Sam was broke when he started looking for ways to make extra money online. Last January, the 22-year-old aspiring orthopedic surgeon from northern India said he built Emily Hart, an AI-generated woman he turned into a conservative social media personality and sold bikini photos of online.
Hart was presented as a registered nurse and a Jennifer Lawrence look-alike, then pushed out across Instagram with ice-fishing shots, Coors Light in hand and a rifle range backdrop. Sam said the account quickly drew attention, with more than 10,000 Instagram followers in a month and Reel views that he said reached 3 million, 5 million and 10 million. He said fans also subscribed on Fanvue, helping him make a few thousand dollars a month from subscriptions and MAGA-themed T-shirts.
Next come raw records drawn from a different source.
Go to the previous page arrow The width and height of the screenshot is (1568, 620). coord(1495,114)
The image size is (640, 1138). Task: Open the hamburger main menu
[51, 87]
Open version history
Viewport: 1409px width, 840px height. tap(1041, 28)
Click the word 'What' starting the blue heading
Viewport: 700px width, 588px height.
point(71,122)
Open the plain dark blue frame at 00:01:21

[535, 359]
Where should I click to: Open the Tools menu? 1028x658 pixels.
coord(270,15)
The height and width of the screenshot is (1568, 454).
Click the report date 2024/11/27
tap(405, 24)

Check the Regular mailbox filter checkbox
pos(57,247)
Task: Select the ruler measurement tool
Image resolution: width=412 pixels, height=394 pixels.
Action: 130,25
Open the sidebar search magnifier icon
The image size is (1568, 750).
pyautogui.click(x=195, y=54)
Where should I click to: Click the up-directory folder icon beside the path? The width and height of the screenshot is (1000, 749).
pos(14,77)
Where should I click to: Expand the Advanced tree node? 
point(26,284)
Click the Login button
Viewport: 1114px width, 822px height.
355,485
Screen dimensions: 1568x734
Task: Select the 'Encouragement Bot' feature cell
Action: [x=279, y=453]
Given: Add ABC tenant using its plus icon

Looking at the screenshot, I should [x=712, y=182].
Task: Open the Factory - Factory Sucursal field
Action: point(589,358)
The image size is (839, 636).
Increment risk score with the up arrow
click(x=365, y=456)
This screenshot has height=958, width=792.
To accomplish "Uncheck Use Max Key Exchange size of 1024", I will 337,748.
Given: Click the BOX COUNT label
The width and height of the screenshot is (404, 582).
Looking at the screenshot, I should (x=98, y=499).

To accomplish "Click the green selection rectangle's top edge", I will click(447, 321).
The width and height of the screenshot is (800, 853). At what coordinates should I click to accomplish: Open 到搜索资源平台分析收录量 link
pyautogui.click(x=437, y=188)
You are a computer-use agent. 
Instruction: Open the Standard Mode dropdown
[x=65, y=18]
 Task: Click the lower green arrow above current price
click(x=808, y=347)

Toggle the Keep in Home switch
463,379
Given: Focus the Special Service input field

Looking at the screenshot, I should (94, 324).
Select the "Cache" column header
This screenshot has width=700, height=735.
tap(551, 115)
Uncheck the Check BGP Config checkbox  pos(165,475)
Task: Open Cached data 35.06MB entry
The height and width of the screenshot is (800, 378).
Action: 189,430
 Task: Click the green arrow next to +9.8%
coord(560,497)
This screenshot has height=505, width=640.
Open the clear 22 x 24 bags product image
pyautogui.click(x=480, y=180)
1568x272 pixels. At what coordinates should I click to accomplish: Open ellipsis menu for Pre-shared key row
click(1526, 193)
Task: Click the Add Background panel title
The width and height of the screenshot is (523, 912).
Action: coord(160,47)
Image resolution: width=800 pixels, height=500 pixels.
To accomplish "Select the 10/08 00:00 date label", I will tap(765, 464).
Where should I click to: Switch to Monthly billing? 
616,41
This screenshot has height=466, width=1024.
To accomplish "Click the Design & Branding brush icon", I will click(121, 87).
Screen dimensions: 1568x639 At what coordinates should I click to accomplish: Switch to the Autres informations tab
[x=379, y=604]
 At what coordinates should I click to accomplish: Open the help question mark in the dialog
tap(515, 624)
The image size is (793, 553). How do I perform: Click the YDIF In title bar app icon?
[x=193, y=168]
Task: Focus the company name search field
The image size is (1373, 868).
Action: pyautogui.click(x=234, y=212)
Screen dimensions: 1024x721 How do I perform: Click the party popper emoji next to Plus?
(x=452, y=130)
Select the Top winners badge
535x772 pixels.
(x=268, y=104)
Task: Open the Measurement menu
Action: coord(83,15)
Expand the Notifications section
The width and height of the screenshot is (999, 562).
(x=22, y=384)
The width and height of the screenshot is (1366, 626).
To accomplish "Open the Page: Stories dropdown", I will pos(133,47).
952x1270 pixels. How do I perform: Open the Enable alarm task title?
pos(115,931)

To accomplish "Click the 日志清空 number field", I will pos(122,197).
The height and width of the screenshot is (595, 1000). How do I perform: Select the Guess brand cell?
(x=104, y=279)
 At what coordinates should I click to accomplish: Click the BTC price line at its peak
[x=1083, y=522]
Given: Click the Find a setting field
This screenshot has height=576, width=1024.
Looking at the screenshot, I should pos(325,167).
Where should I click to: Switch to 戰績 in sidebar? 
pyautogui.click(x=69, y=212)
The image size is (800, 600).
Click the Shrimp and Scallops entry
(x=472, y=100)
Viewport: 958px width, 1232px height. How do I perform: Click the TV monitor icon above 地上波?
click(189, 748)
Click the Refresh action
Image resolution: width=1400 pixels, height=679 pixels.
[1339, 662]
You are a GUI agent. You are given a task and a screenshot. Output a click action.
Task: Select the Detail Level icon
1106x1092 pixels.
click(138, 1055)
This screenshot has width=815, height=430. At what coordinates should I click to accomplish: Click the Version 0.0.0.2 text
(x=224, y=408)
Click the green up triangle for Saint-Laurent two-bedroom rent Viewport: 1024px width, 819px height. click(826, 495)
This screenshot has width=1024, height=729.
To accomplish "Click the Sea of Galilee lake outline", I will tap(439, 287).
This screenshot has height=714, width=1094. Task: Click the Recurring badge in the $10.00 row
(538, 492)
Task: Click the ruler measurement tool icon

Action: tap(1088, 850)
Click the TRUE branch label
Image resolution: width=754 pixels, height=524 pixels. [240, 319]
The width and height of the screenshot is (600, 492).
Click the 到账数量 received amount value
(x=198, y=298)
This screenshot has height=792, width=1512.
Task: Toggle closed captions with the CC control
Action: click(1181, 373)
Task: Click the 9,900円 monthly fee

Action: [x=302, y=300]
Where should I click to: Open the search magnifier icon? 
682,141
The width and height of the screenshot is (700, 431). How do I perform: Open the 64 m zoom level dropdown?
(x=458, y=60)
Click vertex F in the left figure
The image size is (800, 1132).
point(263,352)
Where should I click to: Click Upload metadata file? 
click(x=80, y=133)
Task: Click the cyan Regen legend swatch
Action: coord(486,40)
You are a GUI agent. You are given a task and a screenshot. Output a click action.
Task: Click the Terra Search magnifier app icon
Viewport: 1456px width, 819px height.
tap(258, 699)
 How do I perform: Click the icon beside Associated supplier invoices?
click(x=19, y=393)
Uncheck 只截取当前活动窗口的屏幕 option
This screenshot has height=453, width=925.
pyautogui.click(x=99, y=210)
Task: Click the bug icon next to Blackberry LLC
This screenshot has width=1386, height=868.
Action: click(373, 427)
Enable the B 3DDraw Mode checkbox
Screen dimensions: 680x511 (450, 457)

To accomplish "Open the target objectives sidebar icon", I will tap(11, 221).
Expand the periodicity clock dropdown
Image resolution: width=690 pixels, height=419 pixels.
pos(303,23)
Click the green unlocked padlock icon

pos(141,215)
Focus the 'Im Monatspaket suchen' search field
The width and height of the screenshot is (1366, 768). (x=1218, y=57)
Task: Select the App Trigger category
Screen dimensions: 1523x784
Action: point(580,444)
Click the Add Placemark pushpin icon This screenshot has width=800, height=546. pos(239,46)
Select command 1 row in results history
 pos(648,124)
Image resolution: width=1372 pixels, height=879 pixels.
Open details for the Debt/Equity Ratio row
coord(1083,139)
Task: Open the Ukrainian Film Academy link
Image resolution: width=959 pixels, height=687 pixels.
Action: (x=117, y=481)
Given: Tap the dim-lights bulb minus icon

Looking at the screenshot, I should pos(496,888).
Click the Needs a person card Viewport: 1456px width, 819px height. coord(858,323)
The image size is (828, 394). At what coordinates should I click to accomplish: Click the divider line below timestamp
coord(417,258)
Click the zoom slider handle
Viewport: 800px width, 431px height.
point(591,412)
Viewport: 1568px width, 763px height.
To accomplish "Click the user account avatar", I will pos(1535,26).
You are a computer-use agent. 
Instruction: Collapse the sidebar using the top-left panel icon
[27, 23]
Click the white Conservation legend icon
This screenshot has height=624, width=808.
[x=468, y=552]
The money, he said, was the point. Sam said he asked Gemini how to make the model stand out, and the system suggested the MAGA or conservative niche, telling him that a generic hot girl would be competing with too many others and that the conservative audience, especially older men in the United States, often had more disposable income and was more loyal. He described the idea as a cheat code.
He ran with it. Sam said he posted pro-Christian, pro-Second Amendment, pro-life, anti-abortion, anti-woke and anti-immigration content every day. One caption read, “If you want a reason to unfollow: Christ is king, abortion is murder, and all illegals must be deported,” while another said, “POV: You were assigned intelligent at birth, but you identify as liberal” with a clown emoji. He said the algorithm rewarded the formula. “Every Reel I posted was getting 3 million views, 5 million views, 10 million views. The algorithm loved it,” he said.
Emily Hart is one of a slew of AI-generated hot girl MAGA influencers now circulating on social media, part spectacle and part commerce. What makes the account stand out is not just the images, but how quickly the formula turned into a business: Fanvue subscriptions, merchandise sales and a line of T-shirts, including one sample that read, “PTSD: Pretty Tired of Stupid Democrats.”
Sam said he is saving money to potentially emigrate to the United States after graduation, and he framed the venture in blunt financial terms. “In India, even in professional jobs, you can't make this amount of money,” he said. “I haven’t seen any easier way to make money online.” That is the heart of Emily Hart: not a person, but a packaged political fantasy built to pull attention, loyalty and cash from an audience the creator believed would pay.